**Prompt:** Copy nothing but the lines below, from the one with "Image resolution: width=994" through the one with "How do I perform: Click the 2025", exactly as written; no pictures should appear.

**Provided data:**
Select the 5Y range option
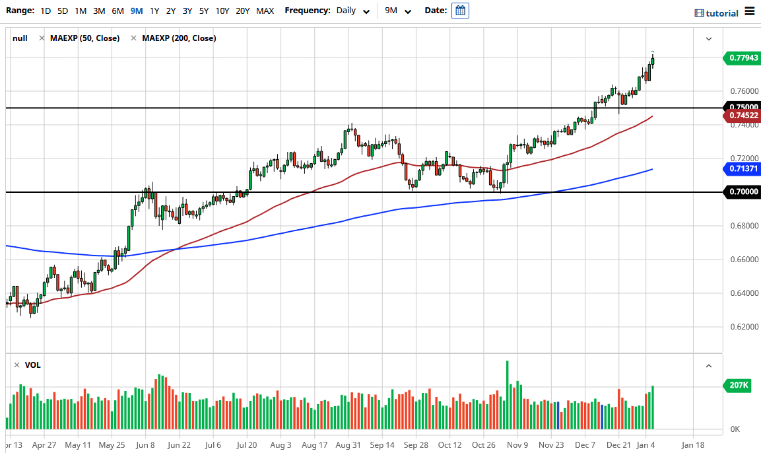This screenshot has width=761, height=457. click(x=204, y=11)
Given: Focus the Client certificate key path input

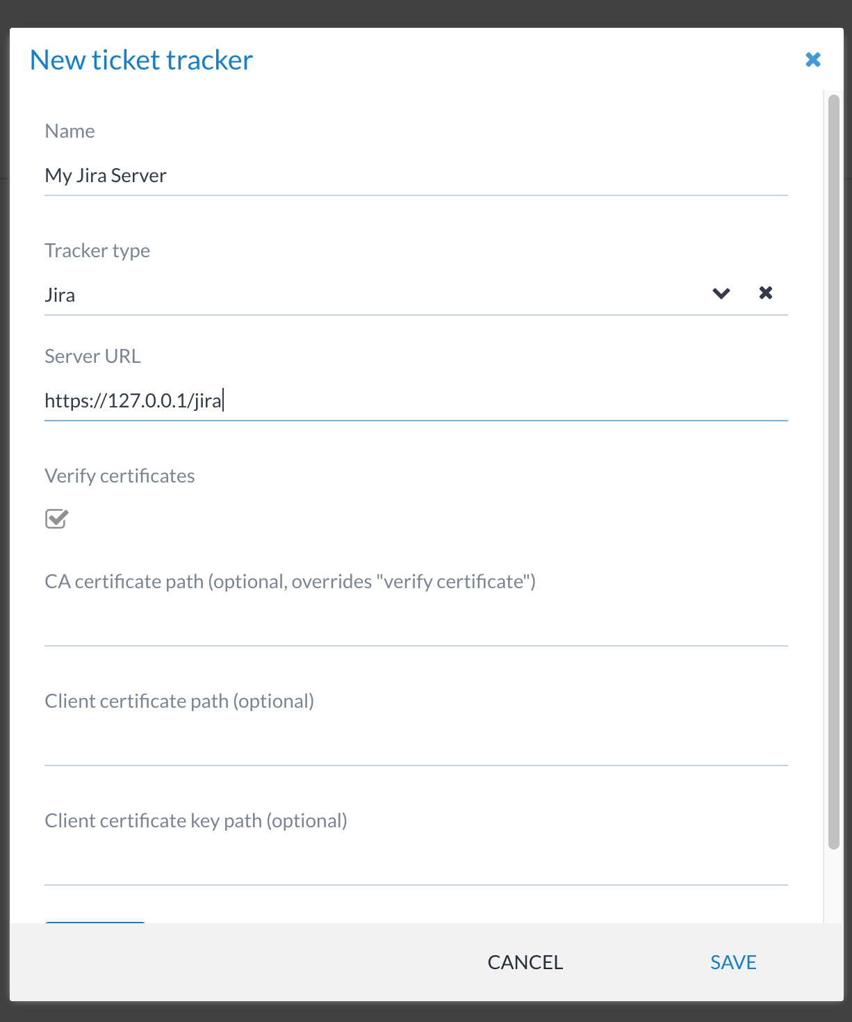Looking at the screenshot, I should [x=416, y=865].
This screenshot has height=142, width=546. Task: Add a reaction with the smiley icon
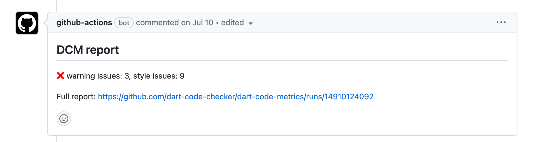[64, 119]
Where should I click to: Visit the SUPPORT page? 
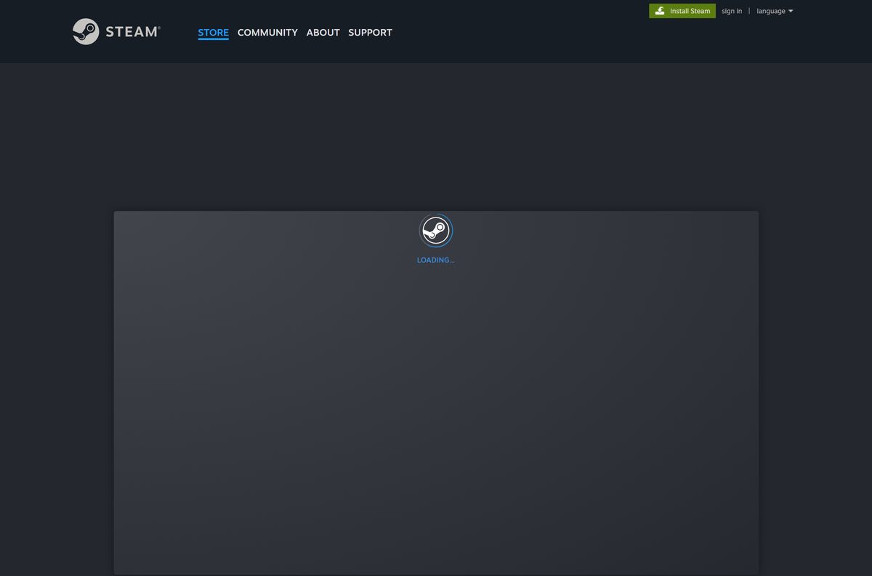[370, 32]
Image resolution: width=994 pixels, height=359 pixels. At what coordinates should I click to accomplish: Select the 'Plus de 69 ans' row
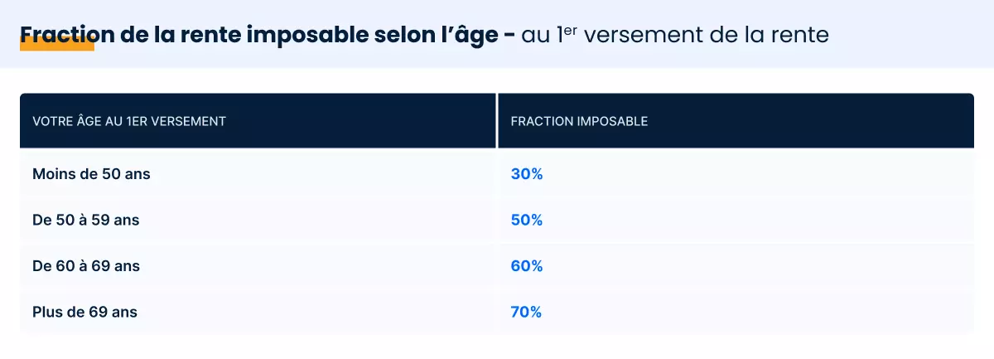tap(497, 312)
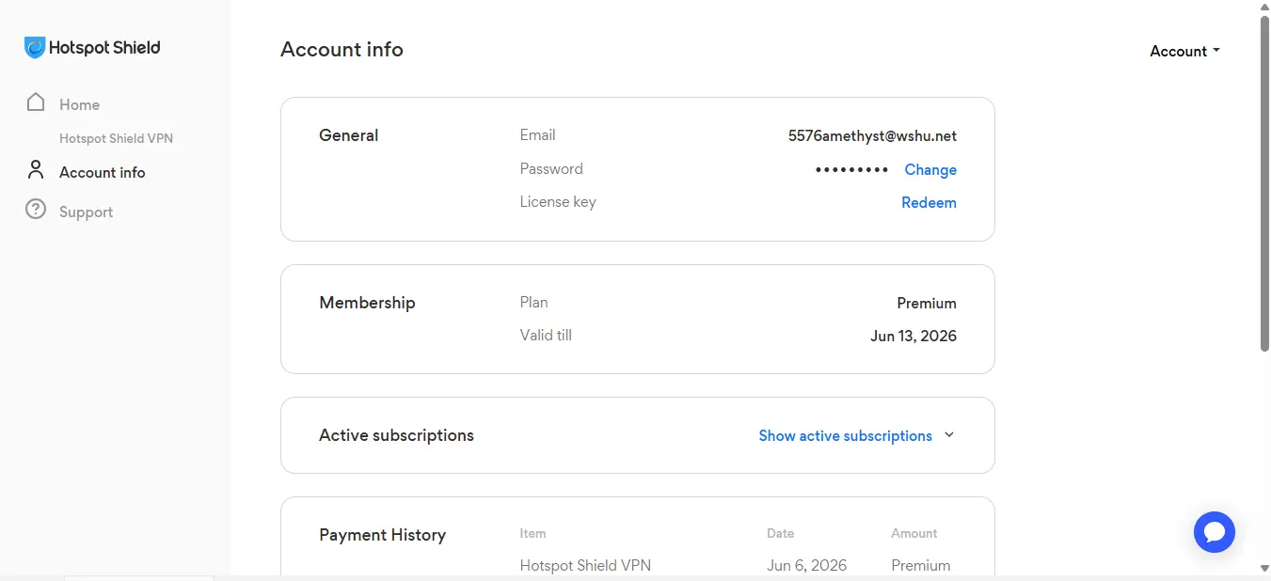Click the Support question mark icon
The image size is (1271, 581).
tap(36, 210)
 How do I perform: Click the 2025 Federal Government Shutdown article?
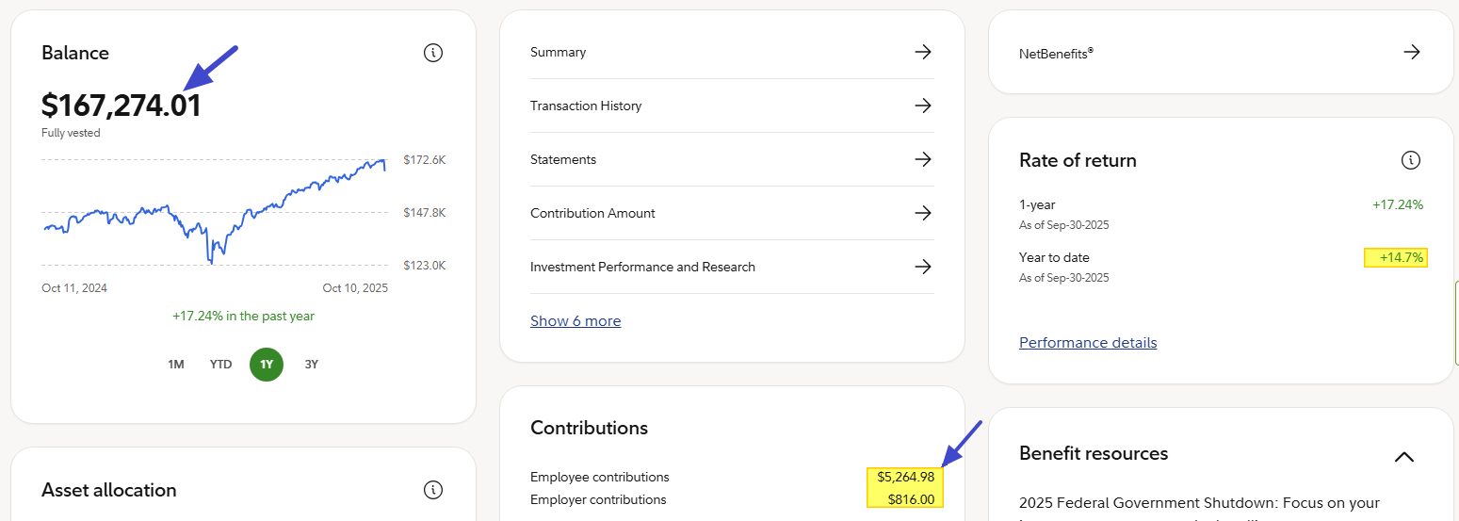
--
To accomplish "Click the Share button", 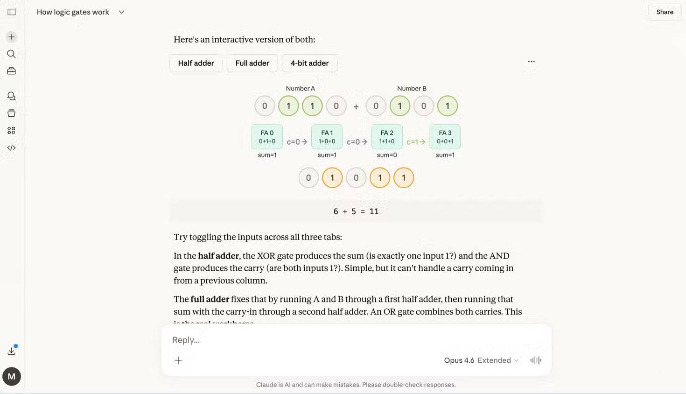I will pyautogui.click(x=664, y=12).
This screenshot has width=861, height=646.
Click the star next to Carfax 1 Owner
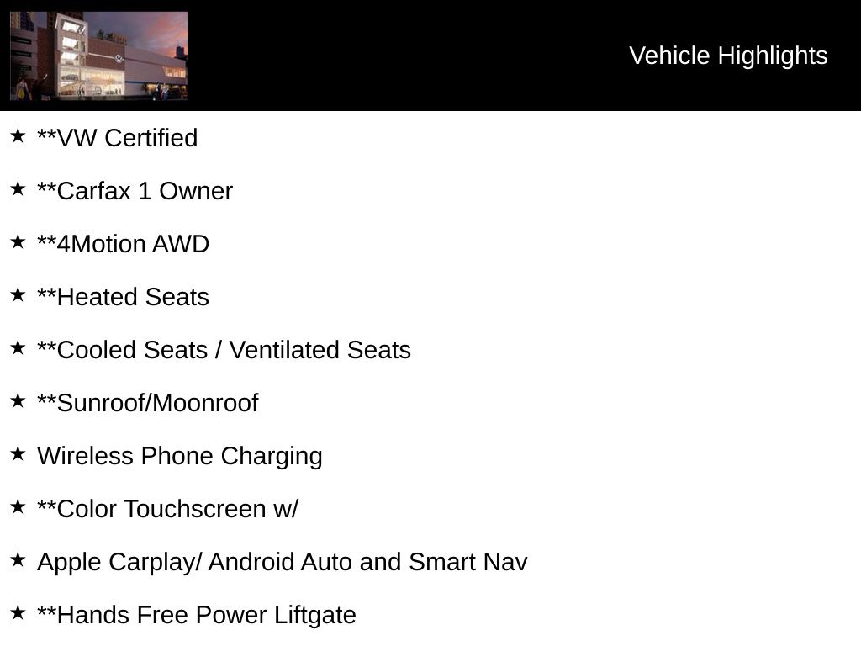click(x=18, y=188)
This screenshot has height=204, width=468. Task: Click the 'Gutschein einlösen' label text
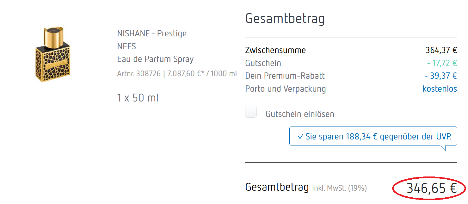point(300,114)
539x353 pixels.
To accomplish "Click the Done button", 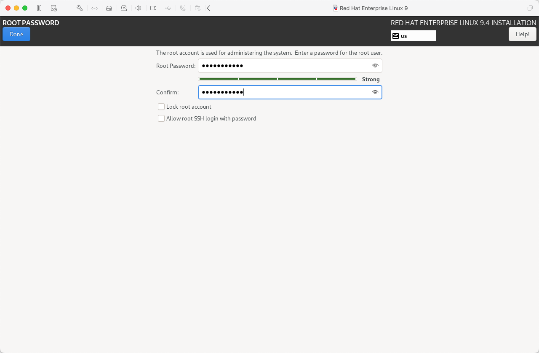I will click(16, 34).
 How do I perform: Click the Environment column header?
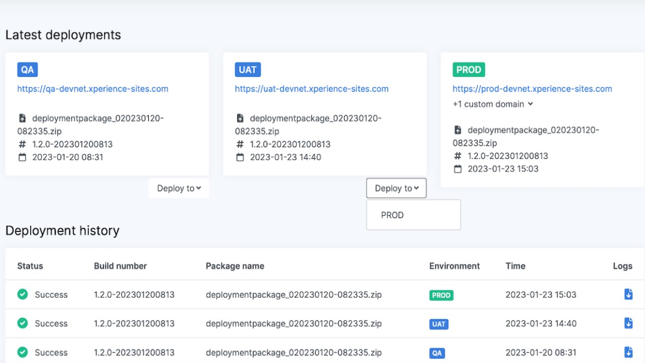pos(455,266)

**Output for this exercise:**
Image resolution: width=994 pixels, height=359 pixels. At what coordinates should I click to accomplish: Select the 'Plus de 69 ans' row
tap(497, 312)
Click the Support question mark icon
The image size is (1271, 581).
tap(36, 210)
 How do I perform: Click the 2025 Federal Government Shutdown article?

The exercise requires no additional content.